The proposed design of Montgomery Modular Multiplication utilizing Cmos full adder, which comprises of one-level cmos full adder engineering, two 4-to-1 multiplexers (M1 and M2) one disentangled multiplier SM3, one skip finder Skip\_D, one zero indicator Zero\_D, and six registers. Zero locator Zero\_D is utilized to distinguish SC is equivalent to zero. The Skip\_D is made out of four XOR doors, three AND entryways, one NOR entryway, and two 2-to-1 multiplexers the skip indicator is utilized to recognize the pointless multiplication operations



Fig 5: SCS-MM New Multiplier with cmos full adder

# IV. EXPERIMENTAL RESULTS



Fig: 4-bit Modified SCS-based MM





Fig: 4-bit SCS-MM-New multiplier

| Montgomery<br>Multiplica-<br>tion | Power  | Delay | PDP      |
|-----------------------------------|--------|-------|----------|
| 1bit Mscs-                        | 18.23u | 110.6 | 2.016238 |
| mm                                | W      | E-12  | E-15     |
| 1bit new                          | 37.81u | 60.79 | 2.298469 |
| Scs-mm                            | W      | E-12  | 9E-15    |
| 4bit Mscs-                        | 219.3u | 77.79 | 1.70593E |
| mm                                | W      | E-12  | -14      |
| 4bit new                          | 124.4u | 142.6 | 1.76648E |
| scs-mm                            | W      | E-12  | -14      |
| Proposed 1bit                     | 19.16u | 37.84 | 0.725014 |
| Mscs-mm                           | W      | E-12  | 4E-15    |
| Proposed 1bit                     | 53.50u | 45.24 | 2.22034E |
| new scs-mm                        | W      | E-12  | -15      |

| COMPARISION | TARIF |
|-------------|-------|
|             | INDLL |

#### CONCLUSION

In the proposed strategy these difficulties are handled by presenting SSC MM new multiplier. And furthermore а straightforward and effective Montgomery multiplication algorithm to such an extent the minimal effort and that elite Montgomery modular multiplier can be executed. To lessen the additional clock cycles a configurable CSA (CCSA), which could be one full-adder or two serial halfadders is utilized. What's more, a system that can recognize and avoid the superfluous carry-save expansion operations in the onelevel CCSA design while keeping up the short basic way delay is created.

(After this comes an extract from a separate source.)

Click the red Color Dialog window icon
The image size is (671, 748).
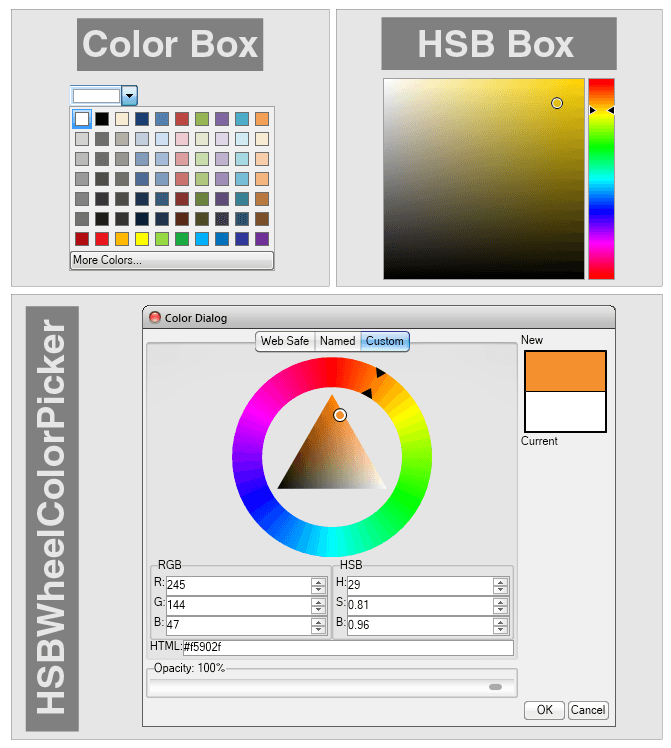tap(155, 318)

To additionally confirm the proficiency of the proposed outline, we blended those Montgomery modular multipliers SCS are utilized cmos based full adder diminish the power and postponement.

#### REFERENCES

[1] S.-R. Kuang, J.-P. Wang, K.-C. Chang, and H.-W. Hsu, "Energy-efficient highthroughput Montgomery modular multipliers for RSA cryptosystems," IEEE Trans. Very Large Scale Integr. (VLSI) Syst., vol. 21, no. 11, pp. 1999–2009, Nov. 2013.

[2] J. Han, S. Wang, W. Huang, Z. Yu, and X. Zeng, "Parallelization of radix-2 Montgomery multiplication on multicore platform," IEEE Trans. Very Large Scale Integr. (VLSI) Syst., vol. 21, no. 12, pp. 2325–2330,

Dec. 2013.

[3] J. C. Neto, A. F. Tenca, and W. V. Ruggiero, "A parallel k-partition method to perform Montgomery multiplication," in

Proc. IEEE Int. Conf. Appl.-Specific Syst., Archit., Processors

, Sep. 2011, pp. 251–254.

[4] S.-H. Wang, W.-C. Lin, J.-H. Ye, and M.-D. Shieh, "Fast 5scalable radix-4 Montgomery modular multiplier," in Proc. IEEE Int. Symp. Circuits Syst., May 2012, pp. 3049–3052.

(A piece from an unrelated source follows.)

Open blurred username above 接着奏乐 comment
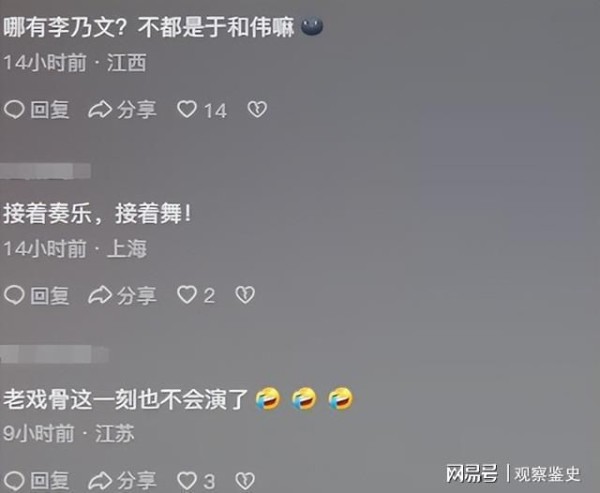This screenshot has height=493, width=600. [46, 171]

[5] A. Miyamoto, N. Homma, T. A oki, and A. Satoh, "Systematic design of RSA processors based on high-radix



Montgomery multipliers," IEEE Trans.
Very Large Scale Integr. (VLSI) Syst., vol.
19, no. 7, pp. 1136–1146, Jul. 2011.
[6] G. Perin, D. G. Mesquita, F. L.
Herrmann, and J. B. Martins, "Montgomery modular multiplication on reconfigurable hardware: Fully systolic array vs parallel implementation," in Proc. 6th Southern Program. Logic Conf., Mar. 2010, pp. 61–

66. [7] P. Amberg, N. Pinckney, and D. M. Harris, "Parallel high-radix Montgomery multipliers," in Proc. 42nd Asilomar Conf. Signals, Syst., Comput., Oct. 2008, pp. 772–776.

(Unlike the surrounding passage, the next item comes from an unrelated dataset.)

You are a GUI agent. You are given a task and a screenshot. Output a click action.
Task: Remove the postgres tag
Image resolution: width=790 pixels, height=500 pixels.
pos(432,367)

[8] Y.-Y. Zhang, Z. Li, L. Yang, and S.-W. Zhang, "An efficient CSA architecture for Montgomery modular multiplication," Microprocessors

Microsyst., vol. 31, no. 7, pp. 456–459, Nov. 2007.

[9] H. Zhengbing, R. M. Al Shboul, and V.P. Shirochin, "An efficient architecture of 1024-bits crypto processor for RSA cryptosystem based on modified Montgomery's algorithm," in

Proc. 4th IEEE Int. Workshop Intell. Data Acquisition Adv. Comput. Syst., Sep. 2007, pp. 643–646.